И Толстой тоже оправдывает свою неправильность. Оправдывает себя мнением «больших» людей. Он видит литераторов, поэтов, - и, само собой, себя тоже, - учителями. Толстого побуждает нечто, что идёт в расход с его собственными желаниями. Он понуждаем к этому действию, которое вызывает тревогу, если он это действие не выполняет. Он не хочет поступать именно таким образом, но отказаться от этих навязчивостей не может, ему страшно, т.к. он вновь наткнётся на прежнюю тревогу. Альбер Камю в «Падении» так сказал по этому поводу: «Не брать то, чего не желаешь, самая трудная вещь на свете». Всё это – компульсивность.
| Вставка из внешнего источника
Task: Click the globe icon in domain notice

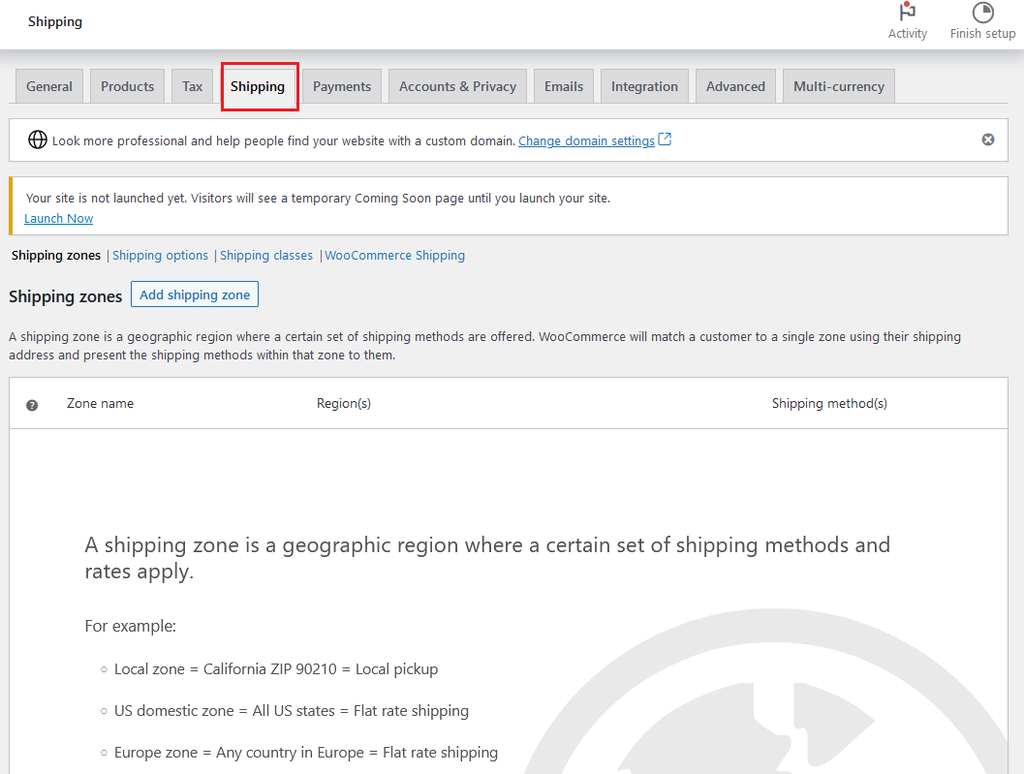Action: pyautogui.click(x=37, y=140)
Компульсивные люди зачастую не предстают перед нами пустыми или излишне депрессивными, они скорее очень целеустремлённые, очень действенные и активные, что подтверждают труды Толстого. Они видят себя как автомобиль, который во время вождения находится полностью под их контролем. Но в определённые моменты компульсивного человека охватывают сомнения насчёт дела, которому он предан. Он имеет цель, но это не его цель. Это «их» цель. Цель такого человека заключена в обратной связи с миром, который данному человеку чужд; он хочет признания, быть полезным, но не без корысти. Человек корыстен в подобной ситуации, он делает потому, что ждёт «фидбэка» от мира, с которым он решил связать себя, совершенно убивая в себе идентичность. Такой человек может годами находиться в сомнениях, решая кем и как именно ему будет выгоднее прославиться в обществе, оставить память о себе: это может быть поэт или литератор, учитель, мудрец (хоть это и не профессия вовсе), актёр, художник или режиссёр, - не важно, важно то, что человек намеренно подавляет Себя в угоду иерархии общества, где есть люди большие и маленькие, великие и подчинённые. Его эго сильно, не подавлено, и эго желает удовлетворения: всяческих похвал и почестей за свой труд. И нижеприведённый отрывок из стихотворения поэта, совершенно не владеющего русским языком, как раз об этом, друзья. Ведь все мы вышли из шинели навязчивостей и прочих невротических вкусностей, - да простит меня Гоголь.
«Из несогласия общего
для снискания благоговения,
умирая в угоду обществу,
возвращаясь к правде смирения»Такой человек чувствует время и коробит себя за то, что он растрачивает это время попусту. Быть бездеятельным компульсивному человеку означает быть пустым, не находящимся в жизни, а само чувство компульсии сродни тревоге, что мы забыли выключить газовую плиту дома, если так понятнее, может, будет. Тем более, что во время, когда компульсивный человек бездеятелен, он начинает тревожиться, появляется страх, всплывают мысли, что что-то не так, - это говорит их самость, совесть, осознанность – можете называть это как вам угодно. Компульсиный человек прячется за собственной деятельностью, боясь остаться наедине с собой, со своими реальными желаниями. Разрыв с этой защитой может произойти только в условиях полного отчаяния, очень сильного стресса, либо по достижению цели (как и случилось отчасти с Толстым): расставание с любимым человеком, потеря работы, потеря возможности работать (инвалидность, например) и пр. беды жизни. «Нет счастья в комфорте, - как говорил Достоевский, - покупается счастье страданием». И он же: «Надо любить жизнь больше, чем смысл жизни». Есть, о чём поразмыслить.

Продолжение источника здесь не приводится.